An over the top aromatic German red but how does it taste?
“I want you to be as critical as possible about this wine.” That’s not usually a directive one gets at a wine tasting at a friends house but this was no ordinary wine and it was The Wine Rambler‘s house. We had in front of us, a German red wine. Pale ruby and almost translucent in colour, we were drinking it blind and had no idea what it was made of, other then German red grapes.
Incredible aromatic, raspberry and ripe black cherries aromas swirling above the rim glass, practically jumping out and shouting smell me! smell me! I was not the only one with this opinion, some comments from my drinking companions – ‘the nose is so charming, you expect a little more from the palate’; ‘lovely nose, fragrant.’ It was almost impossible to ignore this wine, it was so invitingly aromatic. I just wanted to grab this wine and hug it to my bosom. So far, it was winning plaudits on the nose front. Now it was time for the taste test.
Cherry coca cola! Sweet, ripe black cherries, the sensation was overwhelming. I didn’t even have to think about the words to describe the taste sensation. Alas, after the initial cherry rush, it seemed to fade into oblivion. As someone observed, it ‘…could have a little more concentration on the palate.’ A very light drinking wine, it was reminiscent of a beaujolais nouveau, the flavours rushing at your tongue but by the time it hit the back of my palate, it had disappeared, like smoke on the water. If only those flavours had stuck around a bit more, this was a wine that I would have liked to have savoured.
We were all a bit disappointed that the wine didn’t have more staying power as it seemed to promise so much and then fall down at the last swallow. That was until Torsten revealed that the winemaker, Lukas Krause is just 20 years old! Wow! When I was 20, I was just starting to think about drinking wine, let alone think about making it.

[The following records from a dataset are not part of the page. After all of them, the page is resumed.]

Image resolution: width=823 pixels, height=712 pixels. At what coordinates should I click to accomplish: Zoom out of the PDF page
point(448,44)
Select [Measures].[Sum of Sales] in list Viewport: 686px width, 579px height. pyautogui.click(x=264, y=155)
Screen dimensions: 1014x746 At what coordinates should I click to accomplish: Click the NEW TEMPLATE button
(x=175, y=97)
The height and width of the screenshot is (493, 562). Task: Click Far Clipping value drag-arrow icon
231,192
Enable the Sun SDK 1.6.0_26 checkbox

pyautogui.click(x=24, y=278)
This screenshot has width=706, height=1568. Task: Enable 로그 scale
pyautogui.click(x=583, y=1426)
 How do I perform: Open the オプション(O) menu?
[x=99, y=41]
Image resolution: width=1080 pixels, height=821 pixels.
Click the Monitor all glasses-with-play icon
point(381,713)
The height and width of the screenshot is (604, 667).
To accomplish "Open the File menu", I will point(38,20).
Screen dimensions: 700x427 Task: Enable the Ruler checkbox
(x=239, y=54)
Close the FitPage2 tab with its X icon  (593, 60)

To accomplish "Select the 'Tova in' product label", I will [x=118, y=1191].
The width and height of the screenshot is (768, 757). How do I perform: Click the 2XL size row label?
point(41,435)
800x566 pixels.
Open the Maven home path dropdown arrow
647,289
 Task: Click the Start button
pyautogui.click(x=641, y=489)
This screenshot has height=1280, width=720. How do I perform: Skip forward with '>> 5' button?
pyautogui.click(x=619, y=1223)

It was a wine made by the young German winemaker Lukas Krause who is currently growing and making wines in the Pfalz. We had had the unique experience of trying a German red wine made from primarily, get ready for it…..Pinot Meunier! Yes, the same pinot meunier used to make champagne. It was blended with blauer portugieser , a red varietal once common in Germany and Eastern Europe. We tasted the Lukas Krause, Krause Schwarzer 2008, named in honour of his grandfather.
An interesting wine all round and based on his sylvaner’s, which we also tried, I can only surmise that his red blends will improve with time. I wanted to find out more about this winemaker but unfortunately, his funky website is only in German. Lukas, please translate your page so we can find out more about you and your wines. Now, back to the sylvaners….
Thanks again to the Wine Rambler for sharing his wonderful collection of German wines with us Londoners.